(Exercise task) Please answer from the article about Sammy Woodhouse's petition: what law does Woodhouse want amended?

(Source document)
────────────────────
Former chief prosecutor Nazir Afzal also seemed offended when he told ITV’s Good Morning Britain on Thursday that he believed authorities had followed process instead of using “common sense.”
Woodhouse and her supporters launched a Change.org petition a day after news of her situation broke. There were almost 270,000 signatures at this writing — just one day after the campaign began.
“I’m calling for a change in the law, a simple amendment to the Children’s Act 1989 that would ban any male with a child conceived by rape from applying for access/rights,” Woodhouse wrote in the petition.
https://twitter.com/sammywoodhouse1/status/1035111349330829313
Rotherham Council, meanwhile, is being taken to task with calls for a public, transparent investigation.
A spokesperson told ITV that Rotherham Council was not allowed to disclose any information regarding private family court proceedings.
“Often and understandably, cases before the Family Court are emotive and arouse strong feelings amongst those affected,” the council spokesperson added. “We do understand that the legal requirements can cause upset to those involved and so we welcome a debate around this issue, which applies across England and Wales.”
A Ministry of Justice statement took it a step further by adding, “This is obviously a very distressing incident and the relevant departments and local authority will work urgently to understand and address the failings in this case.”
Good Morning Britain host Piers Morgan lost his cool Thursday when it came time to read the Ministry’s statement on-air. Morgan went so far as to refuse to read the response — calling it “a load of crap.”
“I didn’t know that any rapist could get access to any child born from their appalling actions,” Morgan added. “This is a serial groomer and rapist, the worst type of human imaginable, preying on young girls.”
WATCH BELOW: Piers Morgan fumes over Rotherham Council’s offer to rapist
Woodhouse has also received support from at least one government official. Labour MP Louise Haigh told Hallam FM that it was “thoroughly intolerable” that women who were abused, and systematically groomed and exploited as children were failed “yet again by the system.”
────────────────────
(Data records)
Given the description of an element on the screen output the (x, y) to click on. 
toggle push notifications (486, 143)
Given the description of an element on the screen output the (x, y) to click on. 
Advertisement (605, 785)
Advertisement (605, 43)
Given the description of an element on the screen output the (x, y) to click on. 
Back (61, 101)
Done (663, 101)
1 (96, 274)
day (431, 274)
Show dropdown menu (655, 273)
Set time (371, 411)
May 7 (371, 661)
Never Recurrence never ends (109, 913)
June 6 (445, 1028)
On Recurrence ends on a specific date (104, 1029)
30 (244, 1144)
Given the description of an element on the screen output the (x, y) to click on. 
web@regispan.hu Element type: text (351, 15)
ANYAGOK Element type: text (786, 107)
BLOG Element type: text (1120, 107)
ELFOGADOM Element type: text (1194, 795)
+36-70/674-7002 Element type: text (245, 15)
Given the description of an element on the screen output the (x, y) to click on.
────────────────────
(Finished answer) The Children's Act 1989.